Ahalya Mathan of Ally Matthan retails her brand of fragrance and fragrance-based products for personal care. Trained for three years at a French perfumery, this lady with a nose that’s conditioned much differently from yours or mine, is one of the few perfumers in the country to have made a success of her brand Areev. RITZ meets the creative genius who makes skin and hair care products that smell good enough to eat and even creates bespoke fragrances depending on a person’s intrinsic traits and characteristics
Ahalya Mathan always wanted to be a perfumer. Her Bengaluru-based brand Areev is little known because she chooses to keep things low profile still. But her main business for the last decade has been creating and providing spa and hotel chains with customised body care products and fragrances. Tells the 38-year-old lady on her unique choice of profession as a perfumer, “I can’t remember a time when I had plans to be anything else,” she says. Ally, as she is fondly called, was exposed to the perfume industry ever since she was a little girl, as her father owned a factory that provided ingredients that went into fragrances. “I used to collect empty perfume bottles like a maniac,” she recalls. At 15, she decided to seriously consider it as a profession but her mother wouldn’t hear of it as “it involved joining a perfume house and training under a perfumer, with no formal degree,” she says. So she researched and zeroed in on a school in Versailles, France, that offered a formal course.
However, it required a bachelor’s degree in chemistry, which she went on to complete at Stella Mary’s College in Chennai.
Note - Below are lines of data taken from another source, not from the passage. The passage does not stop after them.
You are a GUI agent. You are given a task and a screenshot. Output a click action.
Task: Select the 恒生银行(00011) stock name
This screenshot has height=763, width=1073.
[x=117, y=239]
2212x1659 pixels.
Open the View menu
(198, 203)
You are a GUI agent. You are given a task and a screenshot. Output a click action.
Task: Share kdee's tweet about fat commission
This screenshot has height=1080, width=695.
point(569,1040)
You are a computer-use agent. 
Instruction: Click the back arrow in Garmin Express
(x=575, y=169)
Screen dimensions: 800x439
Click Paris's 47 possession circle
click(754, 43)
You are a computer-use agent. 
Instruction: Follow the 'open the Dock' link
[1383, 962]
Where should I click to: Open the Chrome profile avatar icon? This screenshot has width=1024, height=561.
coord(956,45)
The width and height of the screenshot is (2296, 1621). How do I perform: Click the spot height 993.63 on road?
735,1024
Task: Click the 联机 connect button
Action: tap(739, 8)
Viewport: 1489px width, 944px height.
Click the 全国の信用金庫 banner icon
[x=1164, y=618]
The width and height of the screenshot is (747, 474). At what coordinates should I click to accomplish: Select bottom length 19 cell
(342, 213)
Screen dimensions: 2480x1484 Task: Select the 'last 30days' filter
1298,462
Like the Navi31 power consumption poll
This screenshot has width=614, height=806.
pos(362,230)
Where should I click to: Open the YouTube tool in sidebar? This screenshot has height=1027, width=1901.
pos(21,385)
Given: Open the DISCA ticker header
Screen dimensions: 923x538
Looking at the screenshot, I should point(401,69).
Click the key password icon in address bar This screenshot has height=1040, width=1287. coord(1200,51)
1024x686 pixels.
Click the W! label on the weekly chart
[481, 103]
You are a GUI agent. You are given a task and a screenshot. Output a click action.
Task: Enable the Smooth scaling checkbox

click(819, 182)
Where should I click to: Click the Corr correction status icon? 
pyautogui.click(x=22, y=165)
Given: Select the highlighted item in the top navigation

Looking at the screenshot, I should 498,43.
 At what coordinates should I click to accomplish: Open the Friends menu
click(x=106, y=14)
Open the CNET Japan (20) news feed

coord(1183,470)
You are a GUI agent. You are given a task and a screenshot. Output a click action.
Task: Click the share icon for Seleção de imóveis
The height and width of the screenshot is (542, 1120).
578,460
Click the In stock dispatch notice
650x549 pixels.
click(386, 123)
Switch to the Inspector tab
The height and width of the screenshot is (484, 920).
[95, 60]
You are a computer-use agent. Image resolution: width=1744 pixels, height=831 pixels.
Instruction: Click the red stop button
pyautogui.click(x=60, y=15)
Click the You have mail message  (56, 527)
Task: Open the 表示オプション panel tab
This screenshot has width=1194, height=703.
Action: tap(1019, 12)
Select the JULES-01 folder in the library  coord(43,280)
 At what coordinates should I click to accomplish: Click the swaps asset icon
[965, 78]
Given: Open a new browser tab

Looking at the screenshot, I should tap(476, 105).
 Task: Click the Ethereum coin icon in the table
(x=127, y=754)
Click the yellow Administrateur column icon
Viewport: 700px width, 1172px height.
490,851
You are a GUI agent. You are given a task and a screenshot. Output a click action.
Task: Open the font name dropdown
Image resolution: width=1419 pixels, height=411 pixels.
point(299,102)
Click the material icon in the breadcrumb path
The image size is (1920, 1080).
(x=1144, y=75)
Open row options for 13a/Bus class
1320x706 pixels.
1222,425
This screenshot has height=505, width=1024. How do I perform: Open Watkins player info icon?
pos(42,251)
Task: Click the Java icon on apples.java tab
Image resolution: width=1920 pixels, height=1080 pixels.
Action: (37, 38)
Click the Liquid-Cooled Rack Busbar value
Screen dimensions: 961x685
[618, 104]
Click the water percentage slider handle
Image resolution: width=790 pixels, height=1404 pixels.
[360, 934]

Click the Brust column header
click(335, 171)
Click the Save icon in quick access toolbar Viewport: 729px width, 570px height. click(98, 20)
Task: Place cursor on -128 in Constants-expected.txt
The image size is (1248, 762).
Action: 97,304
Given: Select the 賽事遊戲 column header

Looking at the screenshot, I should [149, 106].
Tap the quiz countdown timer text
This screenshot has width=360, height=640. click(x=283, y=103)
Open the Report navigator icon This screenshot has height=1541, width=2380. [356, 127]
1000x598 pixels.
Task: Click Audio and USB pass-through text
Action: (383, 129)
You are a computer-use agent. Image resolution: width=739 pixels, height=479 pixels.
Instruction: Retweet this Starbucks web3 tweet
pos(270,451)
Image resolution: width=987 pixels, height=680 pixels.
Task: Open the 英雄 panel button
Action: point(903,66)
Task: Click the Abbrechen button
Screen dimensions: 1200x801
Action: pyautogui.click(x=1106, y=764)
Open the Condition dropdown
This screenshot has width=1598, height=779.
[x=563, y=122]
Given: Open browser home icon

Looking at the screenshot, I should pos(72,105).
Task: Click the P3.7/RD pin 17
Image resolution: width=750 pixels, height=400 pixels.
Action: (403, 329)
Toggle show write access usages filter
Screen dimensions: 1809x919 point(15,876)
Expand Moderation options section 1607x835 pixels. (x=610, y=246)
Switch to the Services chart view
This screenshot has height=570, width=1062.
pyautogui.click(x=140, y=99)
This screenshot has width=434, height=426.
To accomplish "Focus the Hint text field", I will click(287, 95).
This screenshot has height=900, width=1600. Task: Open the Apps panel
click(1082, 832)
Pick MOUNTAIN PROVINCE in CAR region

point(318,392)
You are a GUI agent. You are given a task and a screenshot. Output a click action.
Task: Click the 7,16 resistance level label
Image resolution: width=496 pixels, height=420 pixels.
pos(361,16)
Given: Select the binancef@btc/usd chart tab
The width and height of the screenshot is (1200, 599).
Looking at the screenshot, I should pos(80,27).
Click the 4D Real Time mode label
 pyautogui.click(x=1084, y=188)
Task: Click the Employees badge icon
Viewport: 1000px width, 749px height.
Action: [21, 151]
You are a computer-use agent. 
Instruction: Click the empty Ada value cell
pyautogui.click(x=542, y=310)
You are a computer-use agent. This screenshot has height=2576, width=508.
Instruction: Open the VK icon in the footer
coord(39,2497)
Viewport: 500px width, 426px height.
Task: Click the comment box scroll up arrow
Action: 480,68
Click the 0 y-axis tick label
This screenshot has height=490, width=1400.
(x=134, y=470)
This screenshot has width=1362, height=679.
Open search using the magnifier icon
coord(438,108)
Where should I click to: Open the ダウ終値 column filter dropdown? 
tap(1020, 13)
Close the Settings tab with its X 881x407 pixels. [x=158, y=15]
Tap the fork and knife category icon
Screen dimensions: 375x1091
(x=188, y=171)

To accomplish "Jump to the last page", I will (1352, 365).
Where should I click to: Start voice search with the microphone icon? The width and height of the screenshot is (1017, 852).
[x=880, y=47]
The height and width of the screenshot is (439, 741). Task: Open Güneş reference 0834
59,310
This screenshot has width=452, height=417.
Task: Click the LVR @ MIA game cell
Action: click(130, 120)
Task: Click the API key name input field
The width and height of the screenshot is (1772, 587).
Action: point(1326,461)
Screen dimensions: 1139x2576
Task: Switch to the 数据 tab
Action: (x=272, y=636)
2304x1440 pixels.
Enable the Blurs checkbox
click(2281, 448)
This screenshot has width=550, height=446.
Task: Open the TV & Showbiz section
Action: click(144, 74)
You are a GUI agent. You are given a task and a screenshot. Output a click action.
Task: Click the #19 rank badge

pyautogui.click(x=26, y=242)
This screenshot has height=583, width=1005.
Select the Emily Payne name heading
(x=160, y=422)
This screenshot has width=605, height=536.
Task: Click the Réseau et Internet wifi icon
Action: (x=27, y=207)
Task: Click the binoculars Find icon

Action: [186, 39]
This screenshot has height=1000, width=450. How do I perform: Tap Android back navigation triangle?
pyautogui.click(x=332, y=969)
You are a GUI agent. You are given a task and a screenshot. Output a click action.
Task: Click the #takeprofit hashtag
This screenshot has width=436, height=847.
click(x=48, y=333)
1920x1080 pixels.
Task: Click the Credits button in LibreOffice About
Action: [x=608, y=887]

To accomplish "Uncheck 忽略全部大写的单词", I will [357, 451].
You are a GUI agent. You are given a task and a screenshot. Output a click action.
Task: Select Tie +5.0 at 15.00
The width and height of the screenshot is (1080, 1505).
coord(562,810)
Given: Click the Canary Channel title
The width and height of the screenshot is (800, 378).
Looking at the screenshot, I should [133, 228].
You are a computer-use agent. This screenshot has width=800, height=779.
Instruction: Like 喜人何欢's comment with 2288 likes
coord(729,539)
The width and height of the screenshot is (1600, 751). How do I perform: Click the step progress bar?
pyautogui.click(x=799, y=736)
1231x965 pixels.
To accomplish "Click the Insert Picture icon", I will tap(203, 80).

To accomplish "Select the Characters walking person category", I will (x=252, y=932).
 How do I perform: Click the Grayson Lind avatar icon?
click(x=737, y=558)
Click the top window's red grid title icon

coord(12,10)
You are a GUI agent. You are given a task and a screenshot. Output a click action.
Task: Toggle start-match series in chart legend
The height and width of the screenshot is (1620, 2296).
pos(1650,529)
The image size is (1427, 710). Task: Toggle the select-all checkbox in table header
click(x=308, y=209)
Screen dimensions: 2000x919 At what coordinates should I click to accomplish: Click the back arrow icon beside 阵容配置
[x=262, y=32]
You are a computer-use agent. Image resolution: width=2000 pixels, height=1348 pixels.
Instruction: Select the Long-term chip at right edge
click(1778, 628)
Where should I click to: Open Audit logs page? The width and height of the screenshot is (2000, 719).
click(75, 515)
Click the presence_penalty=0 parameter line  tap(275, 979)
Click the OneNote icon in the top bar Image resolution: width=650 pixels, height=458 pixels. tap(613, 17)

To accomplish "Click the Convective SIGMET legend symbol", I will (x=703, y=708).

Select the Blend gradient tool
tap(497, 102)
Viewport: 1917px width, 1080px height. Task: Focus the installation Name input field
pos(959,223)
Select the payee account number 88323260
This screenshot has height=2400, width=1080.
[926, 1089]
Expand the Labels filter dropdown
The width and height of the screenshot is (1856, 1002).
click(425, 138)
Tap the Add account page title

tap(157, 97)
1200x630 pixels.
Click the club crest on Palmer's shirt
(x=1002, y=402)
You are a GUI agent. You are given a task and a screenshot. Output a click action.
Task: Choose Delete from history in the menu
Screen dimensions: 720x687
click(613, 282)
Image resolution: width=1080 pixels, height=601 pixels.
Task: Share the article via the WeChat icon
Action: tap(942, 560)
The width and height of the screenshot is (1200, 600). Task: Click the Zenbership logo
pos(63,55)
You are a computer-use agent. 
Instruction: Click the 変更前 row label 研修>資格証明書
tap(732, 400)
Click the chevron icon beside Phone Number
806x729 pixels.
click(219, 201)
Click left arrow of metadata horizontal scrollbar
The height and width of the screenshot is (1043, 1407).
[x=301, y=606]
She then enrolled to ISIPCA in Versailles, the first perfume school in the world, and hasn’t looked back since.
“I didn’t know a word of French, but I had to learn it within the first three months of being there or I would have been sent back home. Day in and day out, I was memorising descriptive words and feelings and the names of the essential oils and ingredients,” she says. Apparently creating and relearning a vocabulary relating to scents is the first line of action for anyone who wants to be a perfumer. “I had to disassociate words with different scents in my mind and re-associate them with new words that we were supposed to use in order to have the right vocabulary,” she explains.
Calling herself the “perpetual dreamer who is constantly dreaming of new fragrances to create,” Ally has been seeing a huge boom in her business over the last few years. “India is like a riot on the senses as far as scents are concerned. I think inside every Indian woman lies a dormant kitchen beautician for we’re always experimenting with ingredients like turmeric, tulsi, amla, pepper, honey etc. These ingredients have proven beauty and health benefits through Ayurveda and I try and use these to create gentle and high-quality body care products, but with a more contemporary and modern day twist,” she tells us.
A very popular vertical of Ally’s business is the bespoke fragrances that she creates for clients. She says she needs a while to sit down with clients, understand them and their intrinsic characteristics and quirks, before coming up with a bouquet that would suit their personality. “There’s a way to match a particular scent with a trait and that’s what is done when bespoke fragrances are created. Though it is hard work, very time consuming and sometimes trying, the final product is usually spot on. Bespoke fragrances make the perfect gift and sometimes go a long way in enhancing a person’s personality,” she explains.
Of late Ally Mathan gained much popularity in the city for having kicked off the 100 saree pact, a movement that went viral in Bengaluru and many other parts of the south, where women were challenged to wear a hundred or more sarees during a year. “There’s something so unique about India and being Indian,” she says, as she casually adjusts her pretty mustard, black and red saree and poses for our lensman. “Telling the story of how you got the saree, why you chose to wear it and its sentimental value, is an experience unto itself. This pact brought a large community of like-minded people together and though it is more than a year now since the pact, women are still holding strong and continuing to wear sarees on a daily basis.”
As we walk through Ally’s factory, she leads the way with a skip in her step, a dreamy expression on her face, already concocting the next scent in her head, simultaneously planning her next saree for the week, the colours of which might just give rise to another magic formula in the creative genius’s head.